When Gulliver's ship is wrecked during his first voyage, he washes up on the beach in the land of Lilliput, where everyone (except Gulliver) is about six inches tall.  Gulliver eventually becomes a nobleman of Lilliput, initially helps the Lilliputians defeat the Blefuscans, their arch enemies, and then assists in negotiating a peace treaty between the two countries.  While touring the island of Blefuscu, Gulliver finds his wrecked boat, and with the help of the Blefuscans, refits the boat and is eventually picked up by an English ship and returned to England.

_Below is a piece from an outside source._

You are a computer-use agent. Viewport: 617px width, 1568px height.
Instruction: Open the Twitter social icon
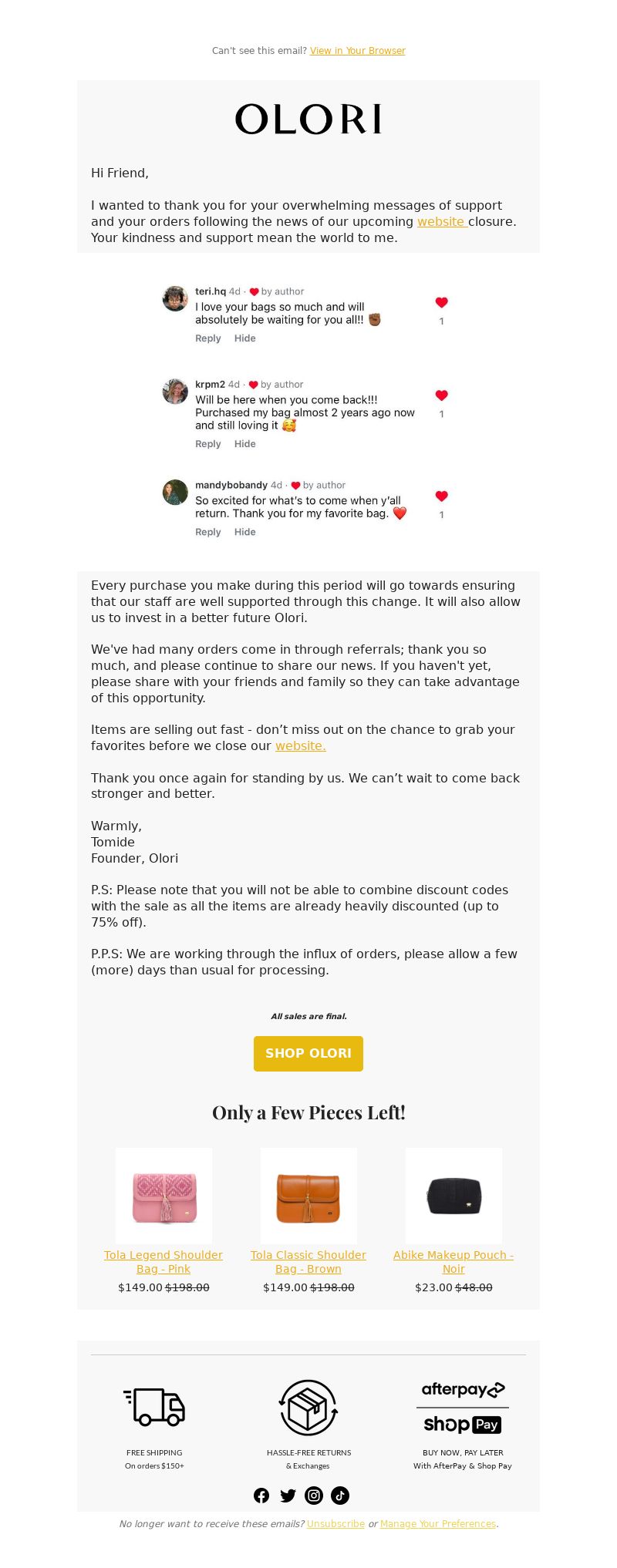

On his second voyage, Gulliver lands on the coat of Great Tartary, wanders away from the English landing party, and is captured by the Brobdingnagians, who are about fifty or sixty feet tall.  After being kept by a young girl as a curiosity, Gulliver ends up in the Brobdingnagian court where the king becomes thoroughly disgusted by Gulliver's account of eighteenth-century British politics and culture.  Gulliver eventually escapes from Brobdingnag but is marooned by Chinese pirates on the island of Laputa.

Gulliver's third voyage (Laputa) allows Swift to satirize the scientific community in Great Britain.  The Laputans, who are all scientists, carry out experiments that have no practical value to the larger society: trying to soften marble in order to make pillows; attempting to build houses and other buildings from the top down; and training spiders to replace silkworms to create silk.  The Laputans spend so much time thinking about science that they need servants to slap them with balloons to get their attention on everyday life--eating, for example.

The fourth voyage to the land of the Houyhnhnms, a country governed by intellectual horses and where humans are animals known as "Yahoos," gives Swift the opportunity to criticize humanity.  Swift, in the persona of Gulliver, argues, for example, that mankind should be, but is not, governed by reason and that man allows the lowest part of his nature--lust and violent emotions--to govern his nature.  Swift uses the Houyhnhnms to represent what mankind could be if mankind were ruled by reason, and the Yahoos, who are violent and ungovernable, are unmistakeably men.  When Gulliver returns to England, he is so alienated from men that he spends as much time as possible with horses.

The four settings of Gulliver's voyages provide Swift with the opportunity to discuss everything he feels is wrong with mankind in general and British society specifically.